Einmal um den Blog…

Gehen Sie mit mir einmal um den Blog. Ich lade Sie dazu herzlich ein.

  • sachseninsitut

    Wer sucht es nicht: das Hilft-Immer-Kraut, den Trick 17, Tipps und Lösungen? Aus dem Wunsch nach schnellen, unkomplizierten Lösungen in vielen Bereichen unseres (Berufs)Lebens, etablierte sich über Jahrzehnte eine gewisse „Psychoszene“ in Training und Coaching.

    Kennen Sie die Ansätze des „Positiven Denkens“ der Tschakka-Typen, die postulieren: „Schaue früh in den Spiegel, lächele dich an und rufe: „Ich schaffe das!“? Nun ja, wenn ich früh in den Spiegel schaue, drücke ich Zahnpasta auf meine Zahnbürste, zähle neue Falten und überlege, ob in der Küche das Teewasser schon kocht. In gefüllten Hallen versprechen immer noch Gurus den schnellen Erfolg, Menschen steigen auf Stühle, vollführen gemeinsam La-Ola-Wellen und wundern sich, warum ihr Chef immer noch so blöd ist, nachdem sie die Halle verlassen haben. Mit positiven Denken müsste er doch netter geworden sein? Nein, das ist nicht 90er-Jahre-Style! Diese „Trainer“ gibt es noch immer!

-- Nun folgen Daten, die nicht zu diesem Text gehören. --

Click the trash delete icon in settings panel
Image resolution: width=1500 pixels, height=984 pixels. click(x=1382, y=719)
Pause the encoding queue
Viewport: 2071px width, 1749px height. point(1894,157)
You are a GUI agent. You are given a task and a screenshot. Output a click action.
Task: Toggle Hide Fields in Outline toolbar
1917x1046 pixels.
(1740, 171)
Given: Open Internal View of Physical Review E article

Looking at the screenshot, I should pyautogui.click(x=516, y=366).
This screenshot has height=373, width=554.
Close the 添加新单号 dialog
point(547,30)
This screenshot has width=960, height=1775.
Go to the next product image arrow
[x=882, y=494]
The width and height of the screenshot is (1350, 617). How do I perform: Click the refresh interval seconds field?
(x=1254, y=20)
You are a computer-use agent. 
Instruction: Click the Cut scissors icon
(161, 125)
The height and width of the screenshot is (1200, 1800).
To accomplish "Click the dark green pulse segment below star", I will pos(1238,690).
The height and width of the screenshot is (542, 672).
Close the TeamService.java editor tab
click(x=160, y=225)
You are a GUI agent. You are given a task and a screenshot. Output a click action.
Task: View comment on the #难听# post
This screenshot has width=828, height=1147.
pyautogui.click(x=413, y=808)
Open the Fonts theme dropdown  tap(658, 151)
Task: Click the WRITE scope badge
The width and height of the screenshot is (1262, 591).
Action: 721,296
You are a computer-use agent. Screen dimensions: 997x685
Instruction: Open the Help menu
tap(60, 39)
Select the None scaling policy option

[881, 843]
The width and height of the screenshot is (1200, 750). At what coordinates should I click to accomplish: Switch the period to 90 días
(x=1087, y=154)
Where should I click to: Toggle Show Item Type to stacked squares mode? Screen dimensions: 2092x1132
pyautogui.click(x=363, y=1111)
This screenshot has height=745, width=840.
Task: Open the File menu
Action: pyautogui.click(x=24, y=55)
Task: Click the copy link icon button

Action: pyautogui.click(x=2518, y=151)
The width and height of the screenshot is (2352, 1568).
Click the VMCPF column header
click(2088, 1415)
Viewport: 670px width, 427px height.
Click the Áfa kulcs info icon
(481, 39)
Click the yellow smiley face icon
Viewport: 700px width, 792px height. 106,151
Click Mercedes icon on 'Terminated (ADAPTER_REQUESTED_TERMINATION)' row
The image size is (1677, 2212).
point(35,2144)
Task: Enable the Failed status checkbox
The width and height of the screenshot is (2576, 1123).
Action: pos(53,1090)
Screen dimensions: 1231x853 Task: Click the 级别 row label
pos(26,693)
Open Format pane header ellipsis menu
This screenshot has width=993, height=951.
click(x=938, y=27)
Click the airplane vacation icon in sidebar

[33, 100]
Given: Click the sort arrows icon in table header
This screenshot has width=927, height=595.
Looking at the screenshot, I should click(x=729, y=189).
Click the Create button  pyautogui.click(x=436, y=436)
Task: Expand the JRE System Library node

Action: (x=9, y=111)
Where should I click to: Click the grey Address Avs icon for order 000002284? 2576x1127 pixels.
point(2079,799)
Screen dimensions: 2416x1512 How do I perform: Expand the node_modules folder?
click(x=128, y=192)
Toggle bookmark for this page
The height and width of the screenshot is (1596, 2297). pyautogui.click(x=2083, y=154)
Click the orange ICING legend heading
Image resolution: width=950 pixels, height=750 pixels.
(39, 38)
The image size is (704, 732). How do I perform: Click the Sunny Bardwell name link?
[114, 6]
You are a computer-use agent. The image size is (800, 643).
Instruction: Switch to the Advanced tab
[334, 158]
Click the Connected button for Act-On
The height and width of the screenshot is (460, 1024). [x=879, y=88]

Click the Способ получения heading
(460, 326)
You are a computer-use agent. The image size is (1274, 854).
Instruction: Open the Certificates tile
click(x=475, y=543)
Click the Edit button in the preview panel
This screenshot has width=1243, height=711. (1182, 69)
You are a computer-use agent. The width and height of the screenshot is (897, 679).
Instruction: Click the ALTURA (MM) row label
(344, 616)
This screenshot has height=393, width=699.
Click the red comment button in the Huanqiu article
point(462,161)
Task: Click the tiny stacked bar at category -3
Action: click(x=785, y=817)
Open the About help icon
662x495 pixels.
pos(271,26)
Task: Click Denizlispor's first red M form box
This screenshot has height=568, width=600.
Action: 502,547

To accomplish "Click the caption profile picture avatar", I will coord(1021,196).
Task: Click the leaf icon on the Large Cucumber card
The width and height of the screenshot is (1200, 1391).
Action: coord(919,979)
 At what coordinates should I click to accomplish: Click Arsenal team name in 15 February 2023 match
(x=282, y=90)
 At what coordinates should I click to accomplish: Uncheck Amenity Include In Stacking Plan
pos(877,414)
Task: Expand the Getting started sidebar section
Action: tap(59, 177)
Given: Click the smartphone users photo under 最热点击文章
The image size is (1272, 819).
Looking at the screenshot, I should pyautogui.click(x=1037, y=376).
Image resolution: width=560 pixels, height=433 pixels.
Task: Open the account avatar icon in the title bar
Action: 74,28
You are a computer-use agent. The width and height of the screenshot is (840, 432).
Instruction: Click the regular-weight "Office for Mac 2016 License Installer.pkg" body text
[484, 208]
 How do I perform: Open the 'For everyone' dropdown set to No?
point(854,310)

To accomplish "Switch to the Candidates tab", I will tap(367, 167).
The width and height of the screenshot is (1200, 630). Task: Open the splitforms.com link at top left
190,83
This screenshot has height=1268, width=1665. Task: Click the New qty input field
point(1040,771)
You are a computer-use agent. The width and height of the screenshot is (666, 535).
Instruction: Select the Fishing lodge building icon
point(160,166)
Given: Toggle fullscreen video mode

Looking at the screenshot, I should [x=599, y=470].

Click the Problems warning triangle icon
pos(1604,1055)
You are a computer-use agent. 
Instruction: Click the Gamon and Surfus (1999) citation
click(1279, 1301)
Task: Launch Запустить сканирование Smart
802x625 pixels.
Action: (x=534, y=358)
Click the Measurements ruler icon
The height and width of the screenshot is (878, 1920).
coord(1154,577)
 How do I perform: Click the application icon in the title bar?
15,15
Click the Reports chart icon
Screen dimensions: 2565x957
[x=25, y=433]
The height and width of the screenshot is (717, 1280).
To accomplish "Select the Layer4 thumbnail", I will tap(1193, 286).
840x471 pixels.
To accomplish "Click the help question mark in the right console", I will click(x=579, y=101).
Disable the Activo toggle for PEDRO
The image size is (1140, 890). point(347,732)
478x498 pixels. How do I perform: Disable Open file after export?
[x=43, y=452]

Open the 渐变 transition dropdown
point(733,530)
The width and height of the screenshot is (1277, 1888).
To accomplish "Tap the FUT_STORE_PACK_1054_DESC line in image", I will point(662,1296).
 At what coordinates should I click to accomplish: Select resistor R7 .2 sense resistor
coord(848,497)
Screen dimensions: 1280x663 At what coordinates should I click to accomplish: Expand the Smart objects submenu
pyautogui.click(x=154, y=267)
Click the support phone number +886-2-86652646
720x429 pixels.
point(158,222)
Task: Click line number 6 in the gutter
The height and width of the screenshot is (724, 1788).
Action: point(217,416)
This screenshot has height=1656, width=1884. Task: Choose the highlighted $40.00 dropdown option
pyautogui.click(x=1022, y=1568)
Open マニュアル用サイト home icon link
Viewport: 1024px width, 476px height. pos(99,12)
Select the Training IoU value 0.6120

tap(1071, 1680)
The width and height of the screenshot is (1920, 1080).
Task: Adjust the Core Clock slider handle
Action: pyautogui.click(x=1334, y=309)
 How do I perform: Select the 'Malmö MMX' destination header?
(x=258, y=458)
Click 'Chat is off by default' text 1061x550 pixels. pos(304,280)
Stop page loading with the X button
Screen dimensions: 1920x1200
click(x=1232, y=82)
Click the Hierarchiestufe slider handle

    Kennen Sie die tausenden Persönlichkeitsanalyseverfahren wie MBTI oder DISG? Schublade auf, Mensch rein. Ich bin ENFJ und du bist ISTJ. Ich kannte einen Geschäftsführer, der trug sein MBTI-Profil wie ein Namensschildchen am Anzug und verlangte von seinen Mitarbeitern: „Ich bin dieser Typ! Stelle dich auf MICH ein! Wenn der Umgang mit mir schief geht, bist du schuld!“ Welche erfrischende Arroganz! Profile über Profile werden bestimmt und strotzdem geht die Kommunikation im Team oder zu Hause schief? Wann haben Sie zuletzt die Validität dieser Verfahren überprüft?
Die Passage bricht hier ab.